======== AANGELEVERD FRAGMENT ========
Ik had verwacht dat ik er in het derde jaar wel aan gewend zou zijn. Dat het me in het begin een beetje zwaar zou vallen, er misschien lichtelijk onzeker van zou worden, maar dat dat gevoel wel weg zou ebben. Dat ik altijd wel zou weten dat ik anders was, maar dat het besef daarvan steeds wat minder aan mijn mentale oppervlak zou komen. Maar na twee jaar valse hoop, geef ik het nu toch maar op. Het is het lot van de taalwetenschapper.

‘Taalwetenschap, wat leer je dan?’ – Letterlijk Iedereen, altijd. Niemand heeft een idee. Sommige mensen proberen het nog met: ‘Hoeveel talen leer je dan?’ Maar bij deze vraag kan ik de ergernis die uit mijn poriën stroomt niet onopgemerkt laten. Wat onredelijk is van mij, want natuurlijk weet niemand wat Taalwetenschap inhoudt. Er zijn in Nederland ongeveer vier personen die het studeren, en zelfs die weten eigenlijk niet wat het is. Want dat is het echte probleem: de gewone mens mag dan onwetend zijn, taalwetenschappers zelf hebben al helemaal geen idee wat ze aan het doen zijn. Toch zal ik het een beetje duidelijker proberen te maken.
======== VERZAMELDE GEGEVENS ========
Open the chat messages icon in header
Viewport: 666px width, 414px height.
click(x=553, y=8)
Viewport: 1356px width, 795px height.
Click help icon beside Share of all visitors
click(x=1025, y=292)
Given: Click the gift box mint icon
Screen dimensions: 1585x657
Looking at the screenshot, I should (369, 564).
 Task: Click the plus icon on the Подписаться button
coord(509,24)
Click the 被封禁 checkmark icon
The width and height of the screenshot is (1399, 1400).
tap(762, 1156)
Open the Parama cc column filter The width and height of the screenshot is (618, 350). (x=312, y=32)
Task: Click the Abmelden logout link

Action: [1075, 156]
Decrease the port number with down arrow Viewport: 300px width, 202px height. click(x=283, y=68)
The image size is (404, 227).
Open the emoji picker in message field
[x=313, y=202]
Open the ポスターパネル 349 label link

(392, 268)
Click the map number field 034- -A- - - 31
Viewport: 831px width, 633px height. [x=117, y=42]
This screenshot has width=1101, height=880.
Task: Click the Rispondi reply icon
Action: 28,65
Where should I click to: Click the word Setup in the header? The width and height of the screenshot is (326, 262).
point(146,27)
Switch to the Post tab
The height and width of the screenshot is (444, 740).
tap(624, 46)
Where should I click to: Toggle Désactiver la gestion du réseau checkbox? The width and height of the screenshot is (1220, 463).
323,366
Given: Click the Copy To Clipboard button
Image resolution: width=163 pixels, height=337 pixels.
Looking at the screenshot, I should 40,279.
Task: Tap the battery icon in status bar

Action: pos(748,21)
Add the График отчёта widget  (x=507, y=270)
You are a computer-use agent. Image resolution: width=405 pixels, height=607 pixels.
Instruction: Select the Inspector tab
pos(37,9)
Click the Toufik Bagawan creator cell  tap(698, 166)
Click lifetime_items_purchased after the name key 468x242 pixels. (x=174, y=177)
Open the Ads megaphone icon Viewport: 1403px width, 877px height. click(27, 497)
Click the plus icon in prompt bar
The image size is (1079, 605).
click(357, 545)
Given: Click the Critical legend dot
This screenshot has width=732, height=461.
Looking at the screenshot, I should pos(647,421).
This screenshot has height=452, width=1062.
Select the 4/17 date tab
========
OPDRACHTEN »
A: Herschrijf in het fragment over taalwetenschap de alinea die begint met "‘Taalwetenschap, wat leer je dan?’" korter, met behoud van de belangrijkste feiten.
B: Vervang in het fragment over taalwetenschap "valse hoop" door "ijdele hoop" en geef alles van "Ik had verwacht" tot en met "van de taalwetenschapper." opnieuw.
C: Pak het fragment over taalwetenschap op na de laatste zin en schrijf het verder.
De gegevens hebben niets te maken met het fragment over taalwetenschap.

ANTWOORDEN »
A: Iedereen vraagt me altijd wat je bij Taalwetenschap leert, want niemand heeft er een idee van. Op de vraag hoeveel talen ik dan leer, reageer ik geërgerd, hoewel dat onredelijk is. In Nederland studeren ongeveer vier mensen het vak, en zelfs zij weten niet echt wat het is. Het echte probleem is dat taalwetenschappers zelf geen idee hebben wat ze doen. Toch probeer ik het wat duidelijker te maken.

B:
Ik had verwacht dat ik er in het derde jaar wel aan gewend zou zijn. Dat het me in het begin een beetje zwaar zou vallen, er misschien lichtelijk onzeker van zou worden, maar dat dat gevoel wel weg zou ebben. Dat ik altijd wel zou weten dat ik anders was, maar dat het besef daarvan steeds wat minder aan mijn mentale oppervlak zou komen. Maar na twee jaar ijdele hoop, geef ik het nu toch maar op. Het is het lot van de taalwetenschapper.

C:
Breed begin

Ten eerste: je leert geen (levende) taal en je specialiseert je ook niet in een taal. Taalwetenschap is, om het maar even helder uit te drukken, de wetenschap van de taal. En dat betekent dus taal in het algemeen. Het eerste jaar van de studie is dan ook heel breed: je krijgt les in alle facetten die tot taal behoren. Je leert dus iets over hoe taal ontstaan is, over taalfamilies en welke kenmerken talen kunnen hebben. Over de klankstructuur van taal: waarom schrijf je ‘hond’ met een ‘d’ maar zeg je een ‘t’? Over de rol van taal in de maatschappij: welke invloed heeft gender op spraak en in welke taal denkt iemand die tweetalig is opgevoed? Over hoe je taal gebruikt: waarom reageer je niet alleen maar met ‘Ja’ op een vraag als ‘Kun je het zout even pakken?’ En over alle klanken van de wereld: dat komt neer op een werkgroep lang kokhalsgeluiden, Afrikaanse clicks en de kreten van een stervend schaap produceren.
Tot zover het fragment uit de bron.